Streckfus Steamers was a company started in 1910 by John Streckfus, Sr. (1856–1925) of Rock Island, Illinois. He started a steam packet business in the 1880s, but transitioned his fleet to the river excursion business around the turn of the century. In 1907, he incorporated Streckfus Steamers to raise capital and expand his riverboat excursion business. A few years later, the firm acquired the Diamond Jo Line, a steamboat packet company.

The most active period started after World War I. Fate Marable recruited many musicians from New Orleans during this period, including Louis Armstrong. Streckfus Steamers expanded the number of excursion boats, acquired or converted larger boats, and hired more bands. After the death of the patriarch in 1925, the eldest son Joseph took over the company, and was assisted by his three brothers.

Family history[edit]

The principal of Streckfus Steamers was John Streckfus, Sr., the son of Balthazar (1811–1881) and Anna Mary (Schaab) Streckfus, both immigrants to the United States from Bavaria. In 1850, the couple sailed for the United States with their two daughters, Barbara and Catherine. Before their ship arrived in New Orleans, Theresa gave birth to their first son, Michael. The Streckfus family eventually settled in Edgerton, Illinois, but Balthazar later established his wagon shop in nearby Rock Island, Illinois in 1868. The family also had a grocery business.[1] John Streckfus married Theresa Bartemeier in 1880. Theresa bore nine children, and all of the surviving children worked on the riverboats.[2] Balthazar had been commuting from Edgerton to his shop in Rock Island. His sons built a house for him in the late-1860s to facilitate a shorter journey to work.
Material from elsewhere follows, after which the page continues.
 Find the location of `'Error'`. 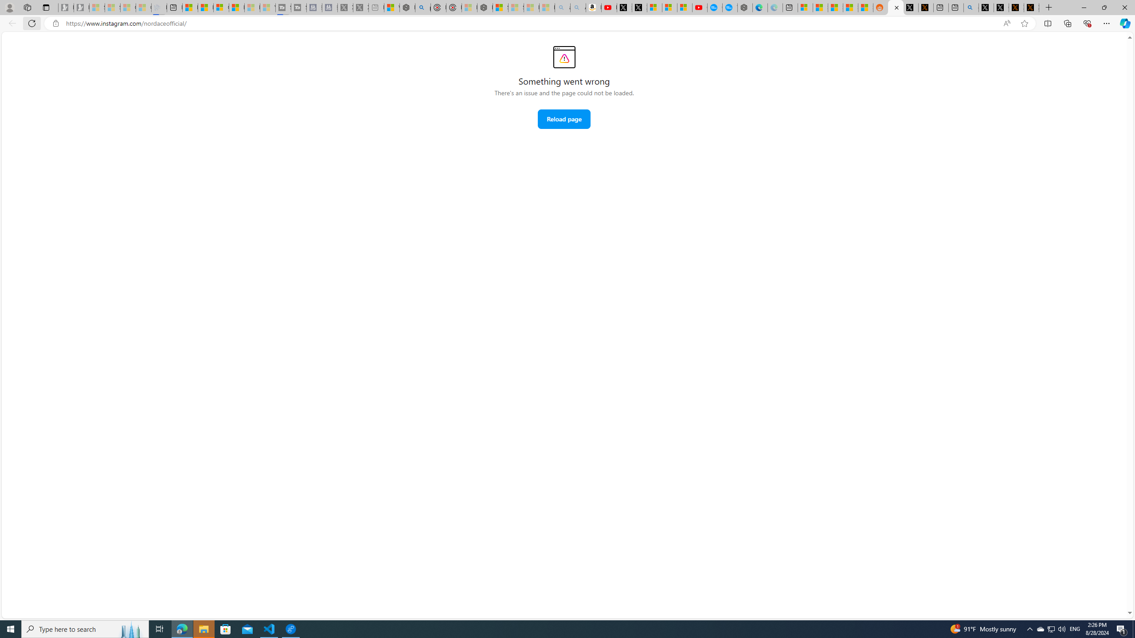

The Streckfus House still stands at 908 4th Avenue (as of October 2017), and the brick Italianate house has been designated as a Rock Island Landmark.[3]

John and Theresa Streckfus had four sons who were later licensed as captains: Joseph Leo (1887–1960), Roy Michael (1888–1968), John Nicholas (1891–1948), and Verne Walter (1895–1984). Joseph took over Streckfus Steamers in 1925 after the death of his father. Of this second Streckfus generation, he also was the most engaged with the music side of the business.[4]
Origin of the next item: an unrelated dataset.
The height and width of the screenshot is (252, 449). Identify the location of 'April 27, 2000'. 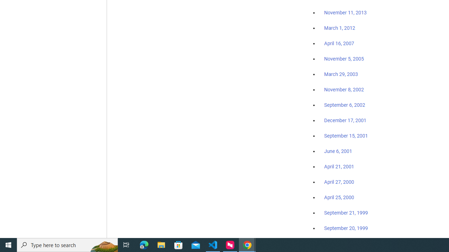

There are at least two descendants of the Streckfus family who are active as river boat captains and two more in the maritime industry with experience on the Mississippi, at least through 2019. At that time, Captain Lisa Streckfus piloted the Delta Queen on the Mississippi River. She is the daughter of riverboat captain, Bill Streckfus, and great-granddaughter of the family's first riverboat captain, John Streckfus, Sr. Lisa's cousin, Sister Mary Joy Manthey, is also a Mississippi River steamboat captain.[5]. Troy Manthey and Brian Bristol, both Joy Manthey's nephews, have worked on the Mississippi, but both are active in the Tampa Bay maritime industry with Troy Manthey continuing the family's tradition of excursion services.

Packet service[edit]

John Streckfus bought his first steamboat in 1889 for $10,000. Verne Swain, a small steamer, measuring just 120-feet in length and 22-feet in width, was constructed in Stillwater, Minnesota at the Swain Shipyard.[6] Verne Swain ran every day with several stops between Davenport and Clinton Iowa, making a three-hour, one-way trip, then departed Clinton in the afternoon and returned to Davenport every evening. The steamer featured a narrow profile of just 22-feet, but was 120-feet in length. By 1891, Streckfus had acquired his own operator’s license and the title of Captain, whereas before, he had contracted for established operators to manage his steamers, and later he earned an engineer’s license. The same year, he bought his second steamboat, the Freddie,[2] a triple-decked, 73-foot sternwheeler with a 16-foot beam.[7] He transported freight and passengers on both the Mississippi and the Ohio Rivers, though eventually, he ran his packets on the Mississippi, north of St.Louis. Though he gained a reputation for punctuality and efficiency, he complained about the meager profits his packets earned running freight on the rivers.[8]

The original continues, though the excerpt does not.